5 Beginner Friendly Steps to Learn Machine Learning and Data Science with Python
Daniel Bourke
Teaching beginners ML at zerotomastery.io, building ML at nutrify.app
I replied to a handful of emails this morning. There were a few questions about learning machine learning and data science.
Someone told me they’d done some Python and wanted to know what to do next.
I’ve learned Python, what should I do next?
I put together a couple of steps in the email and I’m copying them here. You can consider them a rough outline to go from not knowing how to code to being a machine learning practitioner.
Remember, if you’re starting to learn machine learning, it can be daunting. There’s a lot. Take your time. Bookmark this article so you can refer to it as you go.
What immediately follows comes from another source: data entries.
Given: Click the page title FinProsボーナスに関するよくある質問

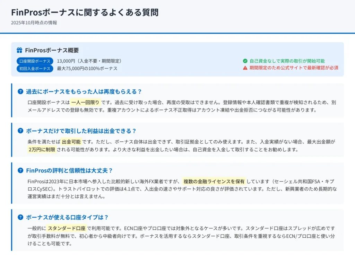Looking at the screenshot, I should pyautogui.click(x=85, y=12).
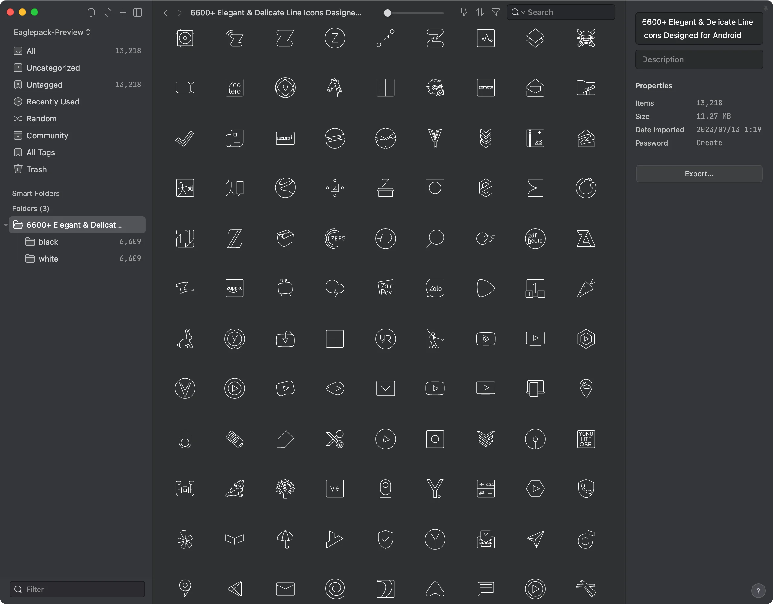Select the Recently Used sidebar item
Screen dimensions: 773x604
click(53, 102)
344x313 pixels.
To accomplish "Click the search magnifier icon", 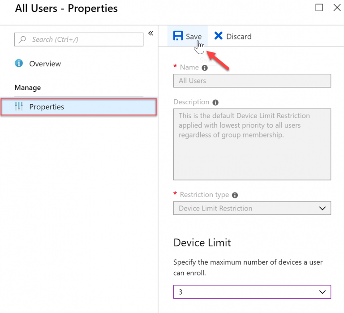I will pos(22,39).
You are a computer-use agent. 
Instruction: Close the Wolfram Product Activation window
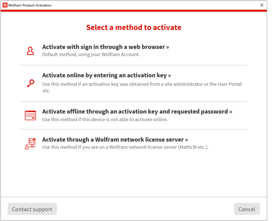pos(262,5)
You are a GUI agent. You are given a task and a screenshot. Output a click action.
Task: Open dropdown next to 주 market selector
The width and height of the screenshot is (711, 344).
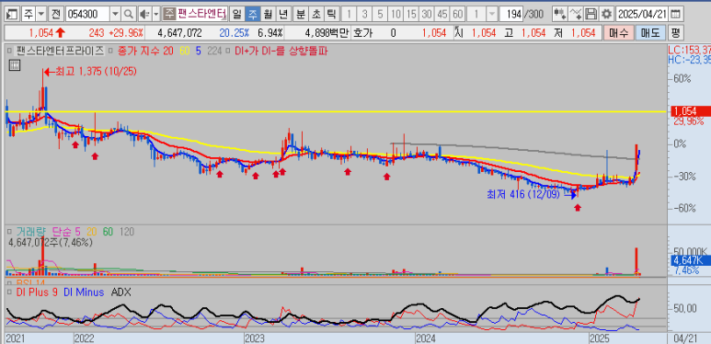41,15
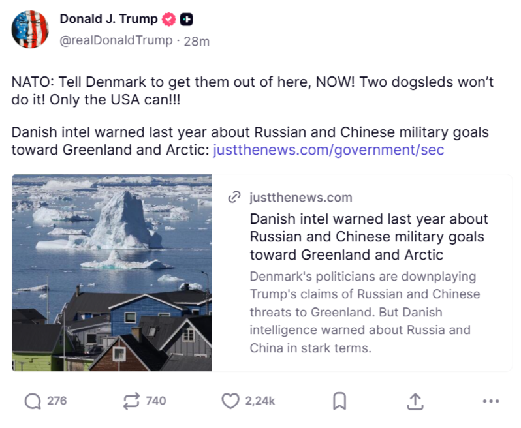The image size is (521, 428).
Task: Open the profile avatar picture
Action: (x=30, y=29)
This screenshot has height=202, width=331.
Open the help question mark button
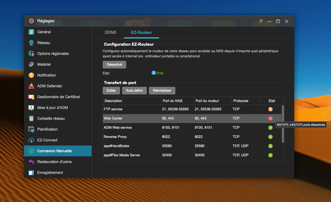point(260,21)
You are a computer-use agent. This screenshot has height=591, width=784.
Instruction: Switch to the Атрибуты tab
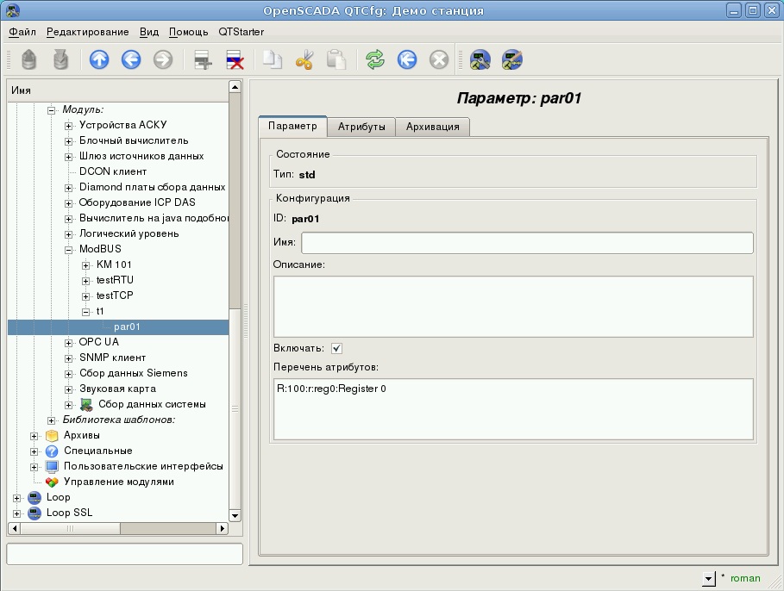(x=361, y=127)
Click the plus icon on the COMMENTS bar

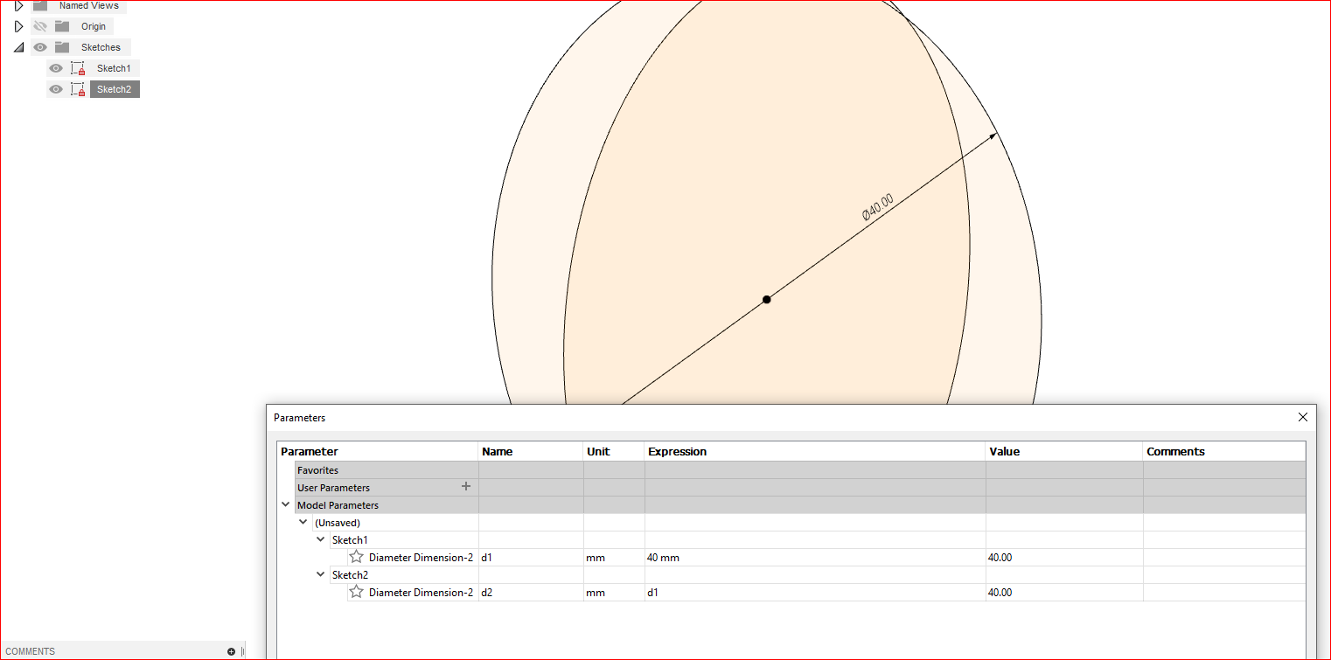pos(230,650)
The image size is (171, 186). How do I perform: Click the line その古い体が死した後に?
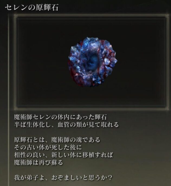48,147
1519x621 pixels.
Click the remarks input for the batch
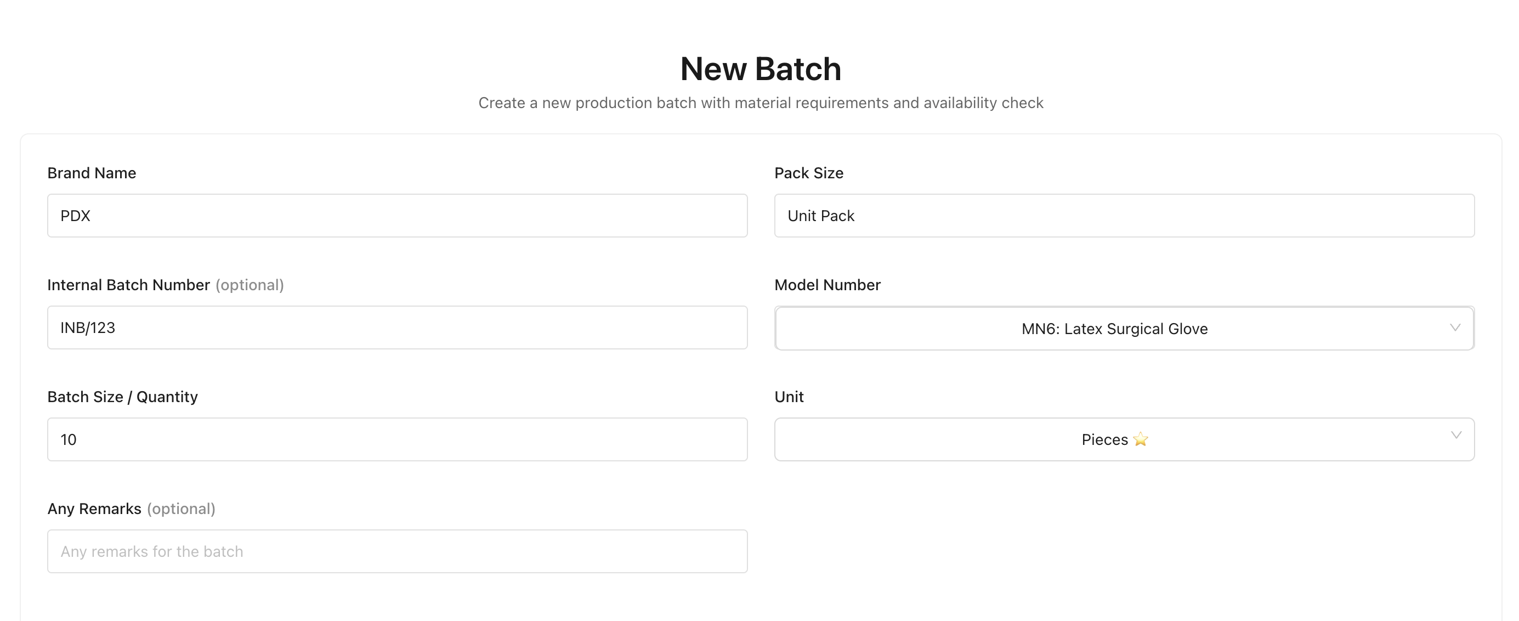397,551
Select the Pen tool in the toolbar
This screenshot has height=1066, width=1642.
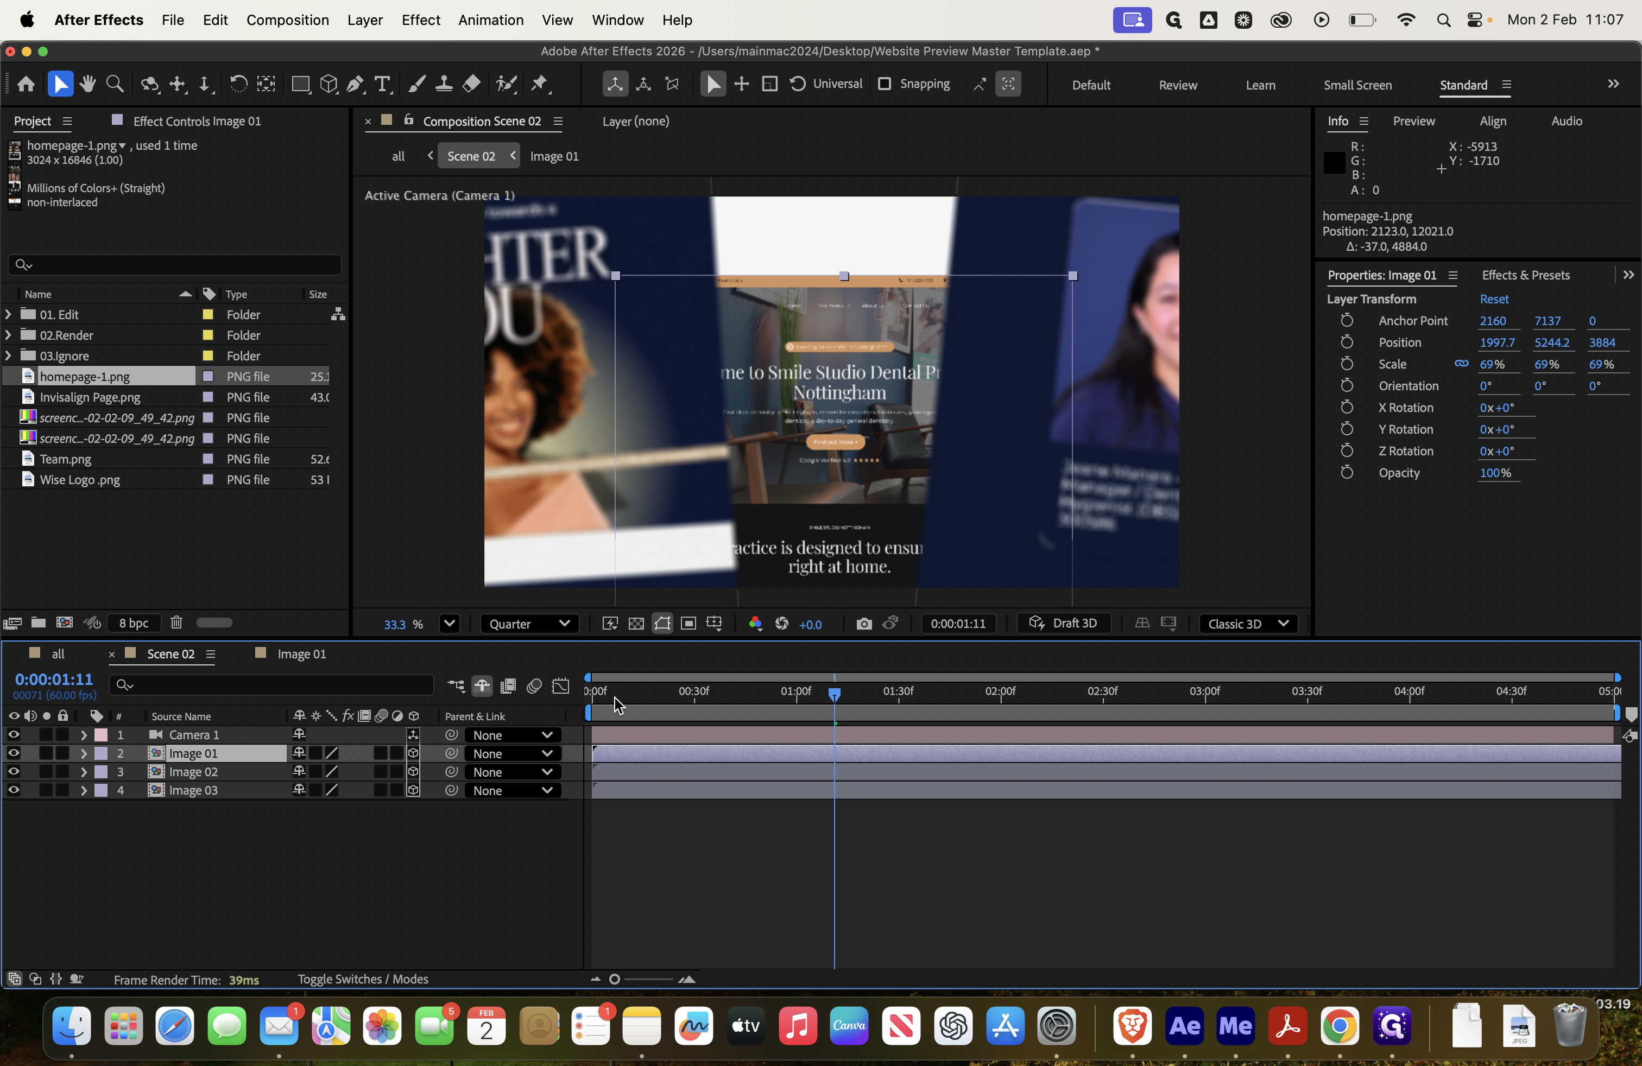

My style of learning is code first. Get code running first and learn the theory side of things when you need to, not before.
I’m biased towards using Python because that’s what I started with and continue to use. You could use something else but these steps will be for Python.
1. Learn Python, data science tools and machine learning concepts
The email said they’d already done some Python. But this step is for someone who’s completely new as well. Spend a few months learning Python code at the same time as different machine learning concepts. You’ll need them both.
Whilst learning Python code, practice using data science tools such as Jupyter and Anaconda. Spend a few hours tinkering with them, what they’re for and why you should use them.
Resources for learning
- Elements of AI — overview of major artificial intelligence and machine learning concepts.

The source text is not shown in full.